BRIEF:
Rewrite only the records starting with the line that contains "The image size is (1336, 896)." and going on through the line that contains "file is located at coordinates (19, 36).", replacing "Find the location of" with "Locate" and leaving everything else unchanged.
--- --- ---
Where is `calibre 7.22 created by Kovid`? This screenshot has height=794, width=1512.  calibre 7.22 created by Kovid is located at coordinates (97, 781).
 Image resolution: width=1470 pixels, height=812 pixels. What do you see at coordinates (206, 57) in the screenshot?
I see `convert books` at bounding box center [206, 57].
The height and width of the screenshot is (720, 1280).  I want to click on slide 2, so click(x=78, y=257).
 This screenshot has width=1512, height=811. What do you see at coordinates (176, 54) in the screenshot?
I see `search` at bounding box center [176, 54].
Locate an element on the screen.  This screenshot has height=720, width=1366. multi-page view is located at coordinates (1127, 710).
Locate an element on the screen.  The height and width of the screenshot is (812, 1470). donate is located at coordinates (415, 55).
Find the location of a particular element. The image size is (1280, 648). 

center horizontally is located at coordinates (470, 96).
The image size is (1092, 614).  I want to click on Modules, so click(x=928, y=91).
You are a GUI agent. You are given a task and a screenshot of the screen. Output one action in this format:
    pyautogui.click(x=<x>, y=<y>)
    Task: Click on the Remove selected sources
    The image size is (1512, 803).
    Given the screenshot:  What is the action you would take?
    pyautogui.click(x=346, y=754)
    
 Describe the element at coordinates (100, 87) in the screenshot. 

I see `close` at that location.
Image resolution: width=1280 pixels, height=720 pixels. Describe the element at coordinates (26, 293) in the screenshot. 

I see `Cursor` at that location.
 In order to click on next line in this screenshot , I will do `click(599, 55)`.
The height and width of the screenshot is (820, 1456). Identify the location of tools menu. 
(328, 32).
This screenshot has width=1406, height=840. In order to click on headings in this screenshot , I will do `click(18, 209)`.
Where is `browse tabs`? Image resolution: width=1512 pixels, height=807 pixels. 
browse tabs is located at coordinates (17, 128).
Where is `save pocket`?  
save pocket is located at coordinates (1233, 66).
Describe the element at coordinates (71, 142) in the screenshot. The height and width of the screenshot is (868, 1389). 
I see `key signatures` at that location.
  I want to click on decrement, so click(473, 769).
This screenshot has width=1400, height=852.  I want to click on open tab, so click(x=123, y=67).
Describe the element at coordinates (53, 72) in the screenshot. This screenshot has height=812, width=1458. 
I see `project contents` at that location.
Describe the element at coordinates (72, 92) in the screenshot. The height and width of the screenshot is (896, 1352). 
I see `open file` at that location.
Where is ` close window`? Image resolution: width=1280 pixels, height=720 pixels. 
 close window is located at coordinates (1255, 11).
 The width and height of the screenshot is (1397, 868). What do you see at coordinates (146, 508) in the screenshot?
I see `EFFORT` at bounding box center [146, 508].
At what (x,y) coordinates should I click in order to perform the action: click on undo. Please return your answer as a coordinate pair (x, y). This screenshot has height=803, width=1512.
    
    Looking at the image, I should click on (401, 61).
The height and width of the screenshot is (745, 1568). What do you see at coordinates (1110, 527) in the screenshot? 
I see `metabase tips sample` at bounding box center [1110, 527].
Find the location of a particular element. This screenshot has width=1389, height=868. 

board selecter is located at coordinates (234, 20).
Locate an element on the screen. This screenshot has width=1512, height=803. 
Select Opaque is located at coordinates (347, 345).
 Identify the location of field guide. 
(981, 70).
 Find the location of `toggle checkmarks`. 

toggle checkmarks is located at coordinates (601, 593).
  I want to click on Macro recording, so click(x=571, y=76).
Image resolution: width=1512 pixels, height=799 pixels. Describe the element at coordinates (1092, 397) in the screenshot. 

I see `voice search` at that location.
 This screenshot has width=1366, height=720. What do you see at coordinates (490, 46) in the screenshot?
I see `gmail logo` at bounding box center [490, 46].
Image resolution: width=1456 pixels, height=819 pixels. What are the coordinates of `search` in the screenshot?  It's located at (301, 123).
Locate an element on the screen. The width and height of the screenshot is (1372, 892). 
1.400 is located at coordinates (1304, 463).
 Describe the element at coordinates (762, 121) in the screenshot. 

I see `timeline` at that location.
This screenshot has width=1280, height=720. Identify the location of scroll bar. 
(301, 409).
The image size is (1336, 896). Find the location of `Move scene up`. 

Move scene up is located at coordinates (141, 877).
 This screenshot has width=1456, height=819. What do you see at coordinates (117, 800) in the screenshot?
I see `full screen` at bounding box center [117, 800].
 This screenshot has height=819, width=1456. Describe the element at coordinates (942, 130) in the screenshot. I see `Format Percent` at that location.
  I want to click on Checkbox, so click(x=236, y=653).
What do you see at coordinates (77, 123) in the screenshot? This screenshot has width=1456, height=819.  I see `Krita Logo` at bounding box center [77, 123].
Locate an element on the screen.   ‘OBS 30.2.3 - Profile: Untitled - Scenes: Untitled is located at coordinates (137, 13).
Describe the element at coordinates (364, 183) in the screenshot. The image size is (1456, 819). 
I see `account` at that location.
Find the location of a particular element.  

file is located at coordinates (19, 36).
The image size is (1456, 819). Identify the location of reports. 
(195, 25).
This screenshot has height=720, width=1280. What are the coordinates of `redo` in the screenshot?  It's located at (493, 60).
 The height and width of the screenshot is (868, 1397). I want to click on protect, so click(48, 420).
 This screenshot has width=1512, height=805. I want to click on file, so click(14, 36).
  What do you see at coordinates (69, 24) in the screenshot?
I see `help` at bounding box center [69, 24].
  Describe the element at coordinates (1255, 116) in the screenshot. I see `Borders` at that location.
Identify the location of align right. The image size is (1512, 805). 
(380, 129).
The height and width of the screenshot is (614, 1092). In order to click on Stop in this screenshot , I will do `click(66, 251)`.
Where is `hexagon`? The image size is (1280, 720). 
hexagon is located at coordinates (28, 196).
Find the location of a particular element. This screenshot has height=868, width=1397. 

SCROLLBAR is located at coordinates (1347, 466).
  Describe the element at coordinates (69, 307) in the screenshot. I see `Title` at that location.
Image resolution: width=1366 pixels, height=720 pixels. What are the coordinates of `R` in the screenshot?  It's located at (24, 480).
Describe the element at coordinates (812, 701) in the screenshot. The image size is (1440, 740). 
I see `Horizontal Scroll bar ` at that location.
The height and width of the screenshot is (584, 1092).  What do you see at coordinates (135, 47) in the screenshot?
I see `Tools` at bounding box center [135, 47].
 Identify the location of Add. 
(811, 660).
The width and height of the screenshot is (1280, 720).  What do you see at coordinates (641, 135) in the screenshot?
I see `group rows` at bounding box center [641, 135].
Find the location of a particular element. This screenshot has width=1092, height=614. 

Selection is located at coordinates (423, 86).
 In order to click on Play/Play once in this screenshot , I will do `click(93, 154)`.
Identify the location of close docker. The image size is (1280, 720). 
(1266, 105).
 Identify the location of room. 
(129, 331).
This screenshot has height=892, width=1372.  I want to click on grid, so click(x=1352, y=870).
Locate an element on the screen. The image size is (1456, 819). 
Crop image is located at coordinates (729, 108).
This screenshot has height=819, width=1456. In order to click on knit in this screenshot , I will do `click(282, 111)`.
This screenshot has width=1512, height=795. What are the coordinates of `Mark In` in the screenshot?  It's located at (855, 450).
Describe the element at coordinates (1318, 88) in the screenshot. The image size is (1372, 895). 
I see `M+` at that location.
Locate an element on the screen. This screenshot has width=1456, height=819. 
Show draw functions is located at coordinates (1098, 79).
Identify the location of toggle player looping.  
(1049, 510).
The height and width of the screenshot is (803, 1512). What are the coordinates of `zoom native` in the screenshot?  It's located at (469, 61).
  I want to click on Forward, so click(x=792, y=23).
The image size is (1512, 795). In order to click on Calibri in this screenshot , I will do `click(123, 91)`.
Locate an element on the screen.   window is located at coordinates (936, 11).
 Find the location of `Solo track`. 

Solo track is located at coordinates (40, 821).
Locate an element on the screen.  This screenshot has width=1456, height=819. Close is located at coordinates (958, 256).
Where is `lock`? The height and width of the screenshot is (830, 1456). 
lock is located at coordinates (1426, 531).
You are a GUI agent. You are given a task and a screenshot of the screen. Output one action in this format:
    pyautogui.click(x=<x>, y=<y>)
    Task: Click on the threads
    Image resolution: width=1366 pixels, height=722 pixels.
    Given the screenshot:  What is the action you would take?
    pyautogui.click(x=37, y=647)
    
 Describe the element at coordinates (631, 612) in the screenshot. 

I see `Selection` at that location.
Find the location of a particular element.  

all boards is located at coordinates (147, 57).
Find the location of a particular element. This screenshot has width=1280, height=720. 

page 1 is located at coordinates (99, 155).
--- --- ---
ANSWER BELOW:
The image size is (1336, 896). Locate `Move scene up`. 

Move scene up is located at coordinates (141, 877).
 This screenshot has width=1456, height=819. What do you see at coordinates (117, 800) in the screenshot?
I see `full screen` at bounding box center [117, 800].
 This screenshot has height=819, width=1456. Describe the element at coordinates (942, 130) in the screenshot. I see `Format Percent` at that location.
  I want to click on Checkbox, so click(x=236, y=653).
What do you see at coordinates (77, 123) in the screenshot? This screenshot has width=1456, height=819.  I see `Krita Logo` at bounding box center [77, 123].
Locate an element on the screen.   ‘OBS 30.2.3 - Profile: Untitled - Scenes: Untitled is located at coordinates (137, 13).
Describe the element at coordinates (364, 183) in the screenshot. The image size is (1456, 819). 
I see `account` at that location.
Locate a particular element.  

file is located at coordinates (19, 36).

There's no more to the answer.